= TRECHO SELECIONADO =

>>>

03 Setembro 2013
No momento em que seu novo coordenador, José Carlos Dias, tenta levar à frente os trabalhos de investigação da Comissão Nacional da Verdade, os desentendimentos que envolvem o órgão parecem ainda não estar superados. Há duas semanas, em evento no Rio, o ex-ministro-chefe da Secretaria de Direitos Humanos Paulo Vannuchi, sem perceber a presença da reportagem do Valor, criticou a interlocutores a postura da advogada Rosa Maria Cardoso nos meses em que esteve à frente da comissão. Rosa foi advogada da presidente Dilma Rousseff na repressão e é a integrante da comissão mais próxima do Planalto. Vannuchi, que integra a direção do Instituto Lula, foi eleito para a Comissão Interamericana de Direitos Humanos da Organização das Nações Unidas.
A reportagem é de Guilherme Serodio e publicada pelo jornal Valor, 03-09-2013.
Na ocasião, Vannuchi afirmou que Rosa queria que os familiares das vítimas "fizessem uma devassa em tudo o que a comissão já produziu". Disse ainda que as discussões sobre o tema desgastaram as relações dentro da CNV durante "meses horríveis", tempo em que ele teria se arrependido "enormemente" de atuar junto ao órgão.
Ex-preso político, Vannuchi não pôde integrar a comissão, mas foi um dos seus maiores incentivadores. Foi ele quem sugeriu sua criação, ainda no governo Luiz Inácio Lula da Silva, do qual foi ministro. A proposta inicial da comissão fez parte do Programa Nacional de Direitos Humanos de 2009, lançado pela secretaria que Vannuchi comandava à época.
No centro do debate está outra crítica recorrente à comissão criada pela presidente em 2012 para apurar as violações aos direitos humanos cometidas entre 1946 e 1988: a pouca visibilidade que seus trabalhos alcançaram no primeiro ano de atividades.

<<<

= DADOS FORNECIDOS =
>>>

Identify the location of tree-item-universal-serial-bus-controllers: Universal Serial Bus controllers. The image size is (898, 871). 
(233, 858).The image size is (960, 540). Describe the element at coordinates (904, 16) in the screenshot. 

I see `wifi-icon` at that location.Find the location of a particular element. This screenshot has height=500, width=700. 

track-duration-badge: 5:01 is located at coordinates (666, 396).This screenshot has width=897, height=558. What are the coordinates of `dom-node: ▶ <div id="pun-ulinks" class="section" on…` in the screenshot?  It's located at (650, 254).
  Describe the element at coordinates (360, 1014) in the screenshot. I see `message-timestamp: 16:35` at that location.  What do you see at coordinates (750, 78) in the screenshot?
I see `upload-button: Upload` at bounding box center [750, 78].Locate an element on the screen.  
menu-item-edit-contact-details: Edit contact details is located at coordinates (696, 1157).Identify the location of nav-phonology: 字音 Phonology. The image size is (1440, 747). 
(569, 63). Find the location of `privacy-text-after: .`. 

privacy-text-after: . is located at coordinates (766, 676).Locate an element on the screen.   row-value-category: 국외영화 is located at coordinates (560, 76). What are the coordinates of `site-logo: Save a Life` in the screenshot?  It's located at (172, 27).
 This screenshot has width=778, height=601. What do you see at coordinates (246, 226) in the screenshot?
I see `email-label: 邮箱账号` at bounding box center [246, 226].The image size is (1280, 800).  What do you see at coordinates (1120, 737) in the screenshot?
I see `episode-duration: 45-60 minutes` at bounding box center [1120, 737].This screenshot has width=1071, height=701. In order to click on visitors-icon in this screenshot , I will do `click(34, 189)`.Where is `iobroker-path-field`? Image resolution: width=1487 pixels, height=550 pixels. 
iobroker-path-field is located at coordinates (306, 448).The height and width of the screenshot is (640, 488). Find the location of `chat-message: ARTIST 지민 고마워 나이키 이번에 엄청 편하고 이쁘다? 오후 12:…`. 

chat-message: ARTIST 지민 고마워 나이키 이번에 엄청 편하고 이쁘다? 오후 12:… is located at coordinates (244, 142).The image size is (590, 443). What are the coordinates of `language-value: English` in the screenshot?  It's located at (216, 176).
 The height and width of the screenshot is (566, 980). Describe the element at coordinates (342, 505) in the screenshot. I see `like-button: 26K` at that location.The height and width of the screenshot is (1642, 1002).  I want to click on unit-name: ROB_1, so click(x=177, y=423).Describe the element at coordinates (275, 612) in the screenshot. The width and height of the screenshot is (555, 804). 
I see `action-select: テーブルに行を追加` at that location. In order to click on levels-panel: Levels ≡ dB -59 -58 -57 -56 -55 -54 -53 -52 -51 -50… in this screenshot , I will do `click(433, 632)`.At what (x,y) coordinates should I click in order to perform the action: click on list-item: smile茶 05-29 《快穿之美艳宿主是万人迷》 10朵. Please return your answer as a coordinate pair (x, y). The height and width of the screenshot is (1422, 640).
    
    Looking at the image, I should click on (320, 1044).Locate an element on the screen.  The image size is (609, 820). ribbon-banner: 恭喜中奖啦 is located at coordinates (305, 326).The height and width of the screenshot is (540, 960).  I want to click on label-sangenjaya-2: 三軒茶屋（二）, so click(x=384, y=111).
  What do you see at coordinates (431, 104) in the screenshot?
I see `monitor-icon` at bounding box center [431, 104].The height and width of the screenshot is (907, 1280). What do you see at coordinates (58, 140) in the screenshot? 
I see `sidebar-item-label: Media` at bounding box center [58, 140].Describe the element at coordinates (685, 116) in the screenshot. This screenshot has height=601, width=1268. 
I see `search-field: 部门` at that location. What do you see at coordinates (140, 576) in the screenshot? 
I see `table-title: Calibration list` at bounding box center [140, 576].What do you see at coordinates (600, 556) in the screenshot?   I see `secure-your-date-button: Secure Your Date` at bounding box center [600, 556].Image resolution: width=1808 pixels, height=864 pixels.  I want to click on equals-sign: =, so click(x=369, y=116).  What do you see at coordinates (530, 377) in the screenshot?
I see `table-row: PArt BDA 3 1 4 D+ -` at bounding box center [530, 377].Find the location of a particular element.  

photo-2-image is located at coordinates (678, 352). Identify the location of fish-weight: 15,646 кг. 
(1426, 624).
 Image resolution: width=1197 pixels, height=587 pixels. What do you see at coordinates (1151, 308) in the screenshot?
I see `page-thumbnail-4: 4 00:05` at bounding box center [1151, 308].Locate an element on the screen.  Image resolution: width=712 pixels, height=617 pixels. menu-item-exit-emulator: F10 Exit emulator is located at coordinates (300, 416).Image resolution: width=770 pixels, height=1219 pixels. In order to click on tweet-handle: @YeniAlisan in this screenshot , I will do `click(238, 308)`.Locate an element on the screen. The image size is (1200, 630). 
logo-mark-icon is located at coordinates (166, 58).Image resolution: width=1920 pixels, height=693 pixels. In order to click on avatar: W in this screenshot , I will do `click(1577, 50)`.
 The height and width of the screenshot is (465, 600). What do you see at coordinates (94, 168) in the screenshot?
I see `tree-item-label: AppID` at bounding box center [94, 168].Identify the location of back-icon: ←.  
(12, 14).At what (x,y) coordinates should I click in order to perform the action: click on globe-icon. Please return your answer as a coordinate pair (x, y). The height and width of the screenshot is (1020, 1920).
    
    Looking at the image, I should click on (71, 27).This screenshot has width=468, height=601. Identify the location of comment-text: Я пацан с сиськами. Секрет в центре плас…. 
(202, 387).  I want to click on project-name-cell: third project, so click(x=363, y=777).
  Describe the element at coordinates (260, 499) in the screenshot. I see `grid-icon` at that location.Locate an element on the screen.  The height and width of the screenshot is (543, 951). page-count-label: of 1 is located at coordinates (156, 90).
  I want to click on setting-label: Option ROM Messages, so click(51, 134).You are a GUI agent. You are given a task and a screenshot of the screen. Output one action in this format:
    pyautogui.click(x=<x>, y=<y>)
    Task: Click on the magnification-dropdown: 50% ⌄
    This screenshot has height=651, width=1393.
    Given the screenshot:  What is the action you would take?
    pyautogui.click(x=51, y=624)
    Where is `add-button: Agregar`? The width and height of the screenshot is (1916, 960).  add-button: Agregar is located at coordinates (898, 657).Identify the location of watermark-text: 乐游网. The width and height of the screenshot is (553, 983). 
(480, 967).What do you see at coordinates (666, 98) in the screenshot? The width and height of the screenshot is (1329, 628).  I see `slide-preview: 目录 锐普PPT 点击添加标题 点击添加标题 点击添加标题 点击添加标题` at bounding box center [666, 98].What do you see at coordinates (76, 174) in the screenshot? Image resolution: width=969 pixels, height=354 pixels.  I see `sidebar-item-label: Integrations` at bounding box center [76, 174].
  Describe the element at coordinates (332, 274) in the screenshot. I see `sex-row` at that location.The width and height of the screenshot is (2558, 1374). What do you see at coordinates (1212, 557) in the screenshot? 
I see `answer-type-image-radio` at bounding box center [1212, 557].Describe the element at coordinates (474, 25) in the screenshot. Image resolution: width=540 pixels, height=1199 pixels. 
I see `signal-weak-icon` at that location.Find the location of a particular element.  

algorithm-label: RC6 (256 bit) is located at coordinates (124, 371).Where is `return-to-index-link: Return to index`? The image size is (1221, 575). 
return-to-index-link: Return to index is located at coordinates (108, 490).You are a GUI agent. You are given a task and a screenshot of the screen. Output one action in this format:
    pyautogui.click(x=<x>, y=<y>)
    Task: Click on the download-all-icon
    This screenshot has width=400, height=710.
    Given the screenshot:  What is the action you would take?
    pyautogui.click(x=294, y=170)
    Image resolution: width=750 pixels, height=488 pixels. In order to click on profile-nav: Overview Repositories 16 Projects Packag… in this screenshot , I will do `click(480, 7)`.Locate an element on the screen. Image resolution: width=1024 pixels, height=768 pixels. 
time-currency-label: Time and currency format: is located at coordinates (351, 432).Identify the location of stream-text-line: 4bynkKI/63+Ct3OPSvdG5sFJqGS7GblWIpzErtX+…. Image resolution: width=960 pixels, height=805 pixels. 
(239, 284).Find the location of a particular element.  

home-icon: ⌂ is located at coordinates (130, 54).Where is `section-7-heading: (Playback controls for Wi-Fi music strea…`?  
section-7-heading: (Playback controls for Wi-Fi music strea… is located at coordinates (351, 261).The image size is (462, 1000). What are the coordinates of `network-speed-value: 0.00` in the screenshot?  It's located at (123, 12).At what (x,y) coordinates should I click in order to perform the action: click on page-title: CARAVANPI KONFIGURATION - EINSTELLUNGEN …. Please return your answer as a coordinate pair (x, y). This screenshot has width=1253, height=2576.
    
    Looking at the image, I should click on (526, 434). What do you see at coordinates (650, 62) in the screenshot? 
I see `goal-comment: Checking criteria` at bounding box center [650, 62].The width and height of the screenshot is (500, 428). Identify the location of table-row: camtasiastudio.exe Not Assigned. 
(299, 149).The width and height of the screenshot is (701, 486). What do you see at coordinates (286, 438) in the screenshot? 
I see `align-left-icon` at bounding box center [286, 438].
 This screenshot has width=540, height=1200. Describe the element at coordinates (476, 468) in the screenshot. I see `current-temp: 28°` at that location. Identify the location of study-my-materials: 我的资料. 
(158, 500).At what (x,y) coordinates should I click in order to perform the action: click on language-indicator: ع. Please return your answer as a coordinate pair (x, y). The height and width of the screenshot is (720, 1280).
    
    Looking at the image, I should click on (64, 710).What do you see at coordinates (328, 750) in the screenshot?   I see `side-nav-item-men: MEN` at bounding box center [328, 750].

<<<

= O QUE SE PEDE =
A. Segundo o texto sobre a Comissão Nacional da Verdade, quem é o novo coordenador da comissão?
B. Repita literalmente a passagem do texto sobre a Comissão Nacional da Verdade que vai de "A reportagem é" até "junto ao órgão.".
C. Dê continuidade ao texto sobre a Comissão Nacional da Verdade a partir do ponto em que ele termina.

= LISTA DE RESPOSTAS =
A. José Carlos Dias.

B.
A reportagem é de Guilherme Serodio e publicada pelo jornal Valor, 03-09-2013.
Na ocasião, Vannuchi afirmou que Rosa queria que os familiares das vítimas "fizessem uma devassa em tudo o que a comissão já produziu". Disse ainda que as discussões sobre o tema desgastaram as relações dentro da CNV durante "meses horríveis", tempo em que ele teria se arrependido "enormemente" de atuar junto ao órgão.

C.
Nos seis meses em que esteve à frente da comissão, Rosa Cardoso fez questão de aproximar-se das vítimas da ditadura e de seus familiares. A advogada afirma que esta é uma forma de aproximar a CNV da sociedade.
"Nunca propus devassa alguma. Isso pode ter sido até enunciado por quem defende o secretismo da comissão", rebate Rosa. "Trata-se de considerar o trabalho conjunto com as vítimas para que elas possam se reconhecer no que estamos fazendo", afirma Rosa, que trouxe representações das vítimas para trabalhar em conjunto com os pesquisadores.
"Queremos pensar juntos para que, no final, não haja uma estranheza com o que estamos produzindo. As vítimas conhecem muito bem esse material. Muitas estão há muito tempo pesquisando isso. A participação é muito importante e de forma alguma pode ser vista como devassa", diz. Procurado pela reportagem, Vannuchi não respondeu aos pedidos de entrevista.
Escolhido na segunda-feira da semana passada para ocupar o posto rotativo na coordenação da CNV, José Carlos Dias defende a comissão. Segundo ele, exageram-se os conflitos internos. "Nós não somos um grupo de jograis. É claro que pode haver diferenças, mas existe entrosamento sim".
Ligado ao PSDB, o ex-ministro da Justiça do governo Fernando Henrique Cardoso afirma que as iniciativas de Rosa, como as audiências com as vítimas da violência do Estado, terão continuidade. "Temos um compromisso perante a sociedade e as novas gerações para mostrar que aquilo que aconteceu não pode acontecer mais".
Nos últimos meses a CNV estreitou o diálogo com as vítimas da repressão e com organizações da sociedade civil, mas os desentendimentos levaram ao esvaziamento do órgão. Dois de seus integrantes deixaram a comissão. Um deles, o ex-procurador-geral da República Cláudio Fonteles, assumiu que sua saída deveu-se ao desgaste interno. Próximo de Rosa, ele teria se desentendido com Paulo Sérgio Pinheiro e Maria Rita Kehl. Antes, em abril, o ministro do Superior Tribunal de Justiça Gilson Dipp deixou a comissão alegadamente por problemas de saúde. Muitos pesquisadores também saíram.
A apenas oito meses do encerramento dos trabalhos- o prolongamento das atividades precisa ser determinado por Dilma - organizações dos direitos civis e pesquisadores mostram preocupação com os resultados que a comissão pode apresentar. Para eles, as discussões atrapalham as pesquisas.
"Rosa é a pessoa que mais tem procurado esse diálogo com as entidades dos direitos civis", afirma Maurício Santoro, assessor da Anistia Internacional. Ainda que veja como saudável o debate interno na comissão, ele diz que nem sempre é fácil entender o que é uma posição dela ou da CNV.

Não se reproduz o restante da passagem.